But it was a heartbeat.
My cheeks flushed. My skin prickled. I inhaled, and the air finally felt like it went somewhere instead of just sitting in my useless lungs.
Two hours. Maybe three. That’s how long the effect would last.
Hopefully long enough to survive the journey to his lands without him pressing his hand to my chest and finding nothing there. Long enough to reach the Veil, where human law couldn’t follow.
Four petals left.
I closed the box. Tucked it away. Stood.
The Raven King waited at the mouth of the alley, a dark shape against the fading light. Beside him stood something that had never been a horse.
It was shaped like one, with four legs, a long neck, and a proud head. But its body was made of smoke and shadow, black vapor held together by will alone.
Muscle rippled beneath a hide that shifted between solid and mist. Its eyes burned like dying embers, red and ageless and knowing.
“A Shadow-Steed,” the Raven King said. “It will not harm you.”
I wasn’t afraid of the steed.
I was afraid of the journey. Hours pressed against his body.
Hours of the petal’s false warmth warring with whatever cold he carried.
Ahead lay uncertainty. Behind I knew too well what waited for me.
I’d take uncertainty every time.
He mounted in a single motion that looked efficient. He moved like a man who had done this so many times the movements had become part of his body’s memory, as automatic as breathing.
He extended a hand.
I took it.
His grip was firm through the leather glove. Strong. He pulled me up in front of him as though I weighed nothing, settling me between his thighs with my back against his chest.
His arm wrapped around my waist and I recoiled. Not as cold as I’d expected. Warmth lingered beneath that frost-touched exterior, and against my dead flesh, even tepid felt like a furnace.
Every dead nerve ending sparked and misfired, sending confused signals to a brain that no longer knew how to interpret any temperature that wasn’t the grave’s emptiness.
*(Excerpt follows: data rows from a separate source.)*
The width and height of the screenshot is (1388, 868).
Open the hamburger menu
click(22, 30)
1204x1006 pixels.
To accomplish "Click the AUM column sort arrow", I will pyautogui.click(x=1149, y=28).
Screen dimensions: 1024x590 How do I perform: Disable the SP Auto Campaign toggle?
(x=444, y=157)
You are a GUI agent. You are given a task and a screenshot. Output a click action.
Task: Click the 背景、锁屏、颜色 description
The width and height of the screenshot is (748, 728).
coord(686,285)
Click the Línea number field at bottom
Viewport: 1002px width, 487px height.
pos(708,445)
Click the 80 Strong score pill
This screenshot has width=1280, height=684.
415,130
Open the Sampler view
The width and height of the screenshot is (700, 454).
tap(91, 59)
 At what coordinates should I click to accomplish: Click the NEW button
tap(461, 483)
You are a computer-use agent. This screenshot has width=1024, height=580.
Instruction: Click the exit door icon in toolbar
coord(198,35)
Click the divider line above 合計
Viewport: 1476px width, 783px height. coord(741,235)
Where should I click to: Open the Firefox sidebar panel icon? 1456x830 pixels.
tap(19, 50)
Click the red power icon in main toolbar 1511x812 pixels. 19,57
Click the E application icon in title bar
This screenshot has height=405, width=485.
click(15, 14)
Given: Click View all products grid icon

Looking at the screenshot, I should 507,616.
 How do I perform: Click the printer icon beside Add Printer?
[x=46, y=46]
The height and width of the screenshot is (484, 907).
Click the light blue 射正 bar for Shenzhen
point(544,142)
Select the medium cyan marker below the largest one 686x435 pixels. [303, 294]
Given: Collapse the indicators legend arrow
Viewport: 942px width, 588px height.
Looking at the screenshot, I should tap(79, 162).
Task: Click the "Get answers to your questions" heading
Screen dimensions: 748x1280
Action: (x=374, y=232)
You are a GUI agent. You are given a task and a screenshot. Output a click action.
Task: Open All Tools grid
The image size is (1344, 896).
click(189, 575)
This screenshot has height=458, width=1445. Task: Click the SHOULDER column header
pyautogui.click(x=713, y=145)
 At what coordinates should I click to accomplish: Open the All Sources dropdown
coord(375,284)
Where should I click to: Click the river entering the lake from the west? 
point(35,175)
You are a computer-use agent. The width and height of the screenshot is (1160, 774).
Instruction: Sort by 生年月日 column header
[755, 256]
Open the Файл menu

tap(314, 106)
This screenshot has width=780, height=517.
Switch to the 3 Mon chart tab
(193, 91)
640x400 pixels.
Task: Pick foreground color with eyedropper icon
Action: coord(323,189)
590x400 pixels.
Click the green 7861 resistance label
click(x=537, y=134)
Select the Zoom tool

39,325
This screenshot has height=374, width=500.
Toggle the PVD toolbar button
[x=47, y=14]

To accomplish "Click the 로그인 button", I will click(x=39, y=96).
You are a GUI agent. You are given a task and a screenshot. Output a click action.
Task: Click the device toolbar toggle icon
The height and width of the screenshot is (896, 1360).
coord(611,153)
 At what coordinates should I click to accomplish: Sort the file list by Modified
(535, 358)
It was too warm. It was wrong.
And beneath the discomfort, something else stirred, a pull toward his warmth, a hunger that wanted to reach out and take. I held it back, terrified of what I might do if I let go.
He leaned down, his breath stirring the hair at my temple, and even that was warm, warm and damp and alive in a way I would never be again.
“Do not tremble,” he murmured. “I do not bite.” A pause, weighted. “Unless asked.”
I closed my eyes, and the Shadow-Steed surged forward, and the Bride Market disappeared behind us.
OLWEN
We rode for the better part of two hours.
The world changed around us in slow gradations, faded and sickly.
First came the outskirts of the market town: crumbling walls of pitted stone, desperate faces peering from shadowed doorways, children with hollow cheeks watching our passage with eyes too old for their faces.